Collected data entries:
########################################
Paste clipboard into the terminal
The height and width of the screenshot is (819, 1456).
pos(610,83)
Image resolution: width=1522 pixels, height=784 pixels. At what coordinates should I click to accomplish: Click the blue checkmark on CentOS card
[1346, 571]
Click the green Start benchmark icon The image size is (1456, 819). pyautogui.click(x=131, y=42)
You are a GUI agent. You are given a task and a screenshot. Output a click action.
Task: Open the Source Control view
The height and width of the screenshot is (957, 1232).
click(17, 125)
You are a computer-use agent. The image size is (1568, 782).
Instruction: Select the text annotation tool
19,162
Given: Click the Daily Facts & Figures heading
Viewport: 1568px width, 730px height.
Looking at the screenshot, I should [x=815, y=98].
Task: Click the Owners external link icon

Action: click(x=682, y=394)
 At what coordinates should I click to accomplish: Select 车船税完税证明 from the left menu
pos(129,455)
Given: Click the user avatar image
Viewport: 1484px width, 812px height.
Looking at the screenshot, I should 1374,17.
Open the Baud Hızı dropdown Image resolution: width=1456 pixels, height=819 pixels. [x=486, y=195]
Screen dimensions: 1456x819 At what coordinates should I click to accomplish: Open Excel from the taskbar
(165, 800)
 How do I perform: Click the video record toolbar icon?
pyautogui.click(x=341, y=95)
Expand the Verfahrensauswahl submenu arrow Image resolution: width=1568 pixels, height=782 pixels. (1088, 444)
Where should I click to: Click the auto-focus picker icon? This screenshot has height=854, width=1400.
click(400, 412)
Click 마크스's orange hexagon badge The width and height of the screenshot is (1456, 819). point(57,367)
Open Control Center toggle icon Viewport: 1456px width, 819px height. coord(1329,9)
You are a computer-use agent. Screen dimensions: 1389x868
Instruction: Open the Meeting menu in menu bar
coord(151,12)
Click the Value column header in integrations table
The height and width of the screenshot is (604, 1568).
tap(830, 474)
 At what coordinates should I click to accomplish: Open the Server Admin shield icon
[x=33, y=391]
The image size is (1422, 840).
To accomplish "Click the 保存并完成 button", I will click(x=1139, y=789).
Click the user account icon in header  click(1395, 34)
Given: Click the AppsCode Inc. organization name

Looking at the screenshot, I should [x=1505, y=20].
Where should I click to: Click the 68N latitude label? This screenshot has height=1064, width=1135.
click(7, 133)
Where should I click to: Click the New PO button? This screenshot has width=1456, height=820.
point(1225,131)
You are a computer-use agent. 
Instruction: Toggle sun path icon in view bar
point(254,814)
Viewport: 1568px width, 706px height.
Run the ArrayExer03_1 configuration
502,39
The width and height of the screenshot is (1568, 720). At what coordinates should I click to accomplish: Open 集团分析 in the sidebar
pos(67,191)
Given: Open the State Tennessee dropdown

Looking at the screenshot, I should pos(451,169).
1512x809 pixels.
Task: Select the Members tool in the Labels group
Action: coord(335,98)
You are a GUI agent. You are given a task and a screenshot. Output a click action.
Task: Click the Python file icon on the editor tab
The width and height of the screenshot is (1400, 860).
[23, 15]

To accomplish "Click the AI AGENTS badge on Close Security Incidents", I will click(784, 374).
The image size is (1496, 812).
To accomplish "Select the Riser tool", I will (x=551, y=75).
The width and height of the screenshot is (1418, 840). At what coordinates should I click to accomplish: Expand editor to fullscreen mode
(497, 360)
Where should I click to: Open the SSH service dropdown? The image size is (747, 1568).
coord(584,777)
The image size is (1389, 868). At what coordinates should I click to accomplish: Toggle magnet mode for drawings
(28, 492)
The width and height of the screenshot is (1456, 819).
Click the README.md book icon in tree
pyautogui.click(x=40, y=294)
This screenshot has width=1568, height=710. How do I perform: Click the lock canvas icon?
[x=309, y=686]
########################################
Task instructions: Repeat the data. Every word must match.

Result for this task:
Paste clipboard into the terminal
The height and width of the screenshot is (819, 1456).
pos(610,83)
Image resolution: width=1522 pixels, height=784 pixels. At what coordinates should I click to accomplish: Click the blue checkmark on CentOS card
[1346, 571]
Click the green Start benchmark icon The image size is (1456, 819). pyautogui.click(x=131, y=42)
You are a GUI agent. You are given a task and a screenshot. Output a click action.
Task: Open the Source Control view
The height and width of the screenshot is (957, 1232).
click(17, 125)
You are a computer-use agent. The image size is (1568, 782).
Instruction: Select the text annotation tool
19,162
Given: Click the Daily Facts & Figures heading
Viewport: 1568px width, 730px height.
Looking at the screenshot, I should [x=815, y=98].
Task: Click the Owners external link icon

Action: click(x=682, y=394)
 At what coordinates should I click to accomplish: Select 车船税完税证明 from the left menu
pos(129,455)
Given: Click the user avatar image
Viewport: 1484px width, 812px height.
Looking at the screenshot, I should 1374,17.
Open the Baud Hızı dropdown Image resolution: width=1456 pixels, height=819 pixels. [x=486, y=195]
Screen dimensions: 1456x819 At what coordinates should I click to accomplish: Open Excel from the taskbar
(165, 800)
 How do I perform: Click the video record toolbar icon?
pyautogui.click(x=341, y=95)
Expand the Verfahrensauswahl submenu arrow Image resolution: width=1568 pixels, height=782 pixels. (1088, 444)
Where should I click to: Click the auto-focus picker icon? This screenshot has height=854, width=1400.
click(400, 412)
Click 마크스's orange hexagon badge The width and height of the screenshot is (1456, 819). point(57,367)
Open Control Center toggle icon Viewport: 1456px width, 819px height. coord(1329,9)
You are a computer-use agent. Screen dimensions: 1389x868
Instruction: Open the Meeting menu in menu bar
coord(151,12)
Click the Value column header in integrations table
The height and width of the screenshot is (604, 1568).
tap(830, 474)
 At what coordinates should I click to accomplish: Open the Server Admin shield icon
[x=33, y=391]
The image size is (1422, 840).
To accomplish "Click the 保存并完成 button", I will click(x=1139, y=789).
Click the user account icon in header  click(1395, 34)
Given: Click the AppsCode Inc. organization name

Looking at the screenshot, I should [x=1505, y=20].
Where should I click to: Click the 68N latitude label? This screenshot has height=1064, width=1135.
click(7, 133)
Where should I click to: Click the New PO button? This screenshot has width=1456, height=820.
point(1225,131)
You are a computer-use agent. 
Instruction: Toggle sun path icon in view bar
point(254,814)
Viewport: 1568px width, 706px height.
Run the ArrayExer03_1 configuration
502,39
The width and height of the screenshot is (1568, 720). At what coordinates should I click to accomplish: Open 集团分析 in the sidebar
pos(67,191)
Given: Open the State Tennessee dropdown

Looking at the screenshot, I should pos(451,169).
1512x809 pixels.
Task: Select the Members tool in the Labels group
Action: coord(335,98)
You are a GUI agent. You are given a task and a screenshot. Output a click action.
Task: Click the Python file icon on the editor tab
The width and height of the screenshot is (1400, 860).
[23, 15]

To accomplish "Click the AI AGENTS badge on Close Security Incidents", I will click(784, 374).
The image size is (1496, 812).
To accomplish "Select the Riser tool", I will (x=551, y=75).
The width and height of the screenshot is (1418, 840). At what coordinates should I click to accomplish: Expand editor to fullscreen mode
(497, 360)
Where should I click to: Open the SSH service dropdown? The image size is (747, 1568).
coord(584,777)
The image size is (1389, 868). At what coordinates should I click to accomplish: Toggle magnet mode for drawings
(28, 492)
The width and height of the screenshot is (1456, 819).
Click the README.md book icon in tree
pyautogui.click(x=40, y=294)
This screenshot has width=1568, height=710. How do I perform: Click the lock canvas icon?
[x=309, y=686]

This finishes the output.